• **REQUIREMENT**
In the records that follow, find each line with "Uncheck" and pull it out.

• **EXCERPTED RECORDS**

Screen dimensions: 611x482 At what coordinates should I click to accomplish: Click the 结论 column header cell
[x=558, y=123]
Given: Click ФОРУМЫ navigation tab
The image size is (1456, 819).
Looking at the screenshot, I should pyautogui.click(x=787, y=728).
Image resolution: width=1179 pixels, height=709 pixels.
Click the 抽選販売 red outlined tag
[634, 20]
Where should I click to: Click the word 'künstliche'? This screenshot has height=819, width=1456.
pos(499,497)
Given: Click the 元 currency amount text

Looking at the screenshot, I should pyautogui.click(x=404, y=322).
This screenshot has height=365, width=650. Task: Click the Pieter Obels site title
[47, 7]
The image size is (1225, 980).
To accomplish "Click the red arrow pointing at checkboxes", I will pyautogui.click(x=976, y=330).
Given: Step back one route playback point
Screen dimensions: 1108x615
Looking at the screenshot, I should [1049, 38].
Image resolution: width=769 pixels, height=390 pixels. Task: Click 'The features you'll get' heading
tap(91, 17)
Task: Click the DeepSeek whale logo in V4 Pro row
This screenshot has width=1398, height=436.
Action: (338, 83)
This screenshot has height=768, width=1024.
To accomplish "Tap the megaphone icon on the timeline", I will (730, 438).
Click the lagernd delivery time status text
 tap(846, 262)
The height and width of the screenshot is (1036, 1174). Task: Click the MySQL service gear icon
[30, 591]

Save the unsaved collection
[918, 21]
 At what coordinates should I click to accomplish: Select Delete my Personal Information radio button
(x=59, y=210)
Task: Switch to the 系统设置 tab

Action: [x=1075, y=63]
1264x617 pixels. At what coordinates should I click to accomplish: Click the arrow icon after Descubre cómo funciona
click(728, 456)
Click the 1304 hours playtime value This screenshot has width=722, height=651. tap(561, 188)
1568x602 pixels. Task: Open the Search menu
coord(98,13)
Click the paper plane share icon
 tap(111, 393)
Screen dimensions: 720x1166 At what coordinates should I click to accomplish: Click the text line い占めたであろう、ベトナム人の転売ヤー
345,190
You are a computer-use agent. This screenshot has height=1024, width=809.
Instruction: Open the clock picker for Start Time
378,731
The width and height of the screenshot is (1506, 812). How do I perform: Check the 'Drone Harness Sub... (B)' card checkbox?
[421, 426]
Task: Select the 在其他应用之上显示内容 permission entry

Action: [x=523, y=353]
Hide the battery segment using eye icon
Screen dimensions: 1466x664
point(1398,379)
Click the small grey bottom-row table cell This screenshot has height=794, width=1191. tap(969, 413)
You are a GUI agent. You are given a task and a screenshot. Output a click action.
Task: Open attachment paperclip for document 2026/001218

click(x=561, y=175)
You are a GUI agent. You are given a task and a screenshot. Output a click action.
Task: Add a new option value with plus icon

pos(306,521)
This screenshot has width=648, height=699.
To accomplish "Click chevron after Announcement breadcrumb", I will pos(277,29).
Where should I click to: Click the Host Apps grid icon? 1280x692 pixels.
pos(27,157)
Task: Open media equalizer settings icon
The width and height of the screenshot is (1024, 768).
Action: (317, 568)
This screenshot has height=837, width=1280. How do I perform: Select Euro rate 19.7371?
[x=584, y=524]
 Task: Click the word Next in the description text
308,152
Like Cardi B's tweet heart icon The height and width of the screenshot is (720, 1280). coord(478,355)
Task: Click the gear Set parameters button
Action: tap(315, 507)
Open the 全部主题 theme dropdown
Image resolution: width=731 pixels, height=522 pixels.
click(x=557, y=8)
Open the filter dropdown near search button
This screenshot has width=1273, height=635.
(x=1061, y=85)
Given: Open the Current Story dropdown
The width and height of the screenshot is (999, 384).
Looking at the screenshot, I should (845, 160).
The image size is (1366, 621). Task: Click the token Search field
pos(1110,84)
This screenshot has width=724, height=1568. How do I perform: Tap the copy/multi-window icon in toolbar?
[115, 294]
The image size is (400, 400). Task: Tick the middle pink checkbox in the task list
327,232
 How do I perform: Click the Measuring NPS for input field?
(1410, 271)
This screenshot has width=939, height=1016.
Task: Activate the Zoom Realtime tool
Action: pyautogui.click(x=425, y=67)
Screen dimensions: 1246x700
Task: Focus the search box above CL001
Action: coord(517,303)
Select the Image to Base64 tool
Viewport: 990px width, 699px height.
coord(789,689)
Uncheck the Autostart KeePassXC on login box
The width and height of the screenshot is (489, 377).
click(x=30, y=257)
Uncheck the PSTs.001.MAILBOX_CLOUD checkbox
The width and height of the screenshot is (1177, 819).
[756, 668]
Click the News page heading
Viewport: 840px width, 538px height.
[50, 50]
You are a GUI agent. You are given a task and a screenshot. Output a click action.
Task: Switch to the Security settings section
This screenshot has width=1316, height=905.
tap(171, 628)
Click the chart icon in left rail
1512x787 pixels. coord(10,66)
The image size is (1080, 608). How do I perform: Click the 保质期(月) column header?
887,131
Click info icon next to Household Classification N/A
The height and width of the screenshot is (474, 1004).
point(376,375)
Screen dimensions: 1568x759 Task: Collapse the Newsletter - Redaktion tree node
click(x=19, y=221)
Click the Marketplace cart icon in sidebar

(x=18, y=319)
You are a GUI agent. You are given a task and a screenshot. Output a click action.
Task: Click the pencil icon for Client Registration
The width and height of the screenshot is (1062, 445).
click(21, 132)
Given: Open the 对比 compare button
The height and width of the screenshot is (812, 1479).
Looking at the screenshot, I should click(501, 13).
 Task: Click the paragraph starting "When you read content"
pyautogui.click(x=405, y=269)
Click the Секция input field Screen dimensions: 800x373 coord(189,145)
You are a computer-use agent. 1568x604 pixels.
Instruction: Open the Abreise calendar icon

• **ANSWER FOR THIS EXERCISE**
Uncheck the Autostart KeePassXC on login box
Uncheck the PSTs.001.MAILBOX_CLOUD checkbox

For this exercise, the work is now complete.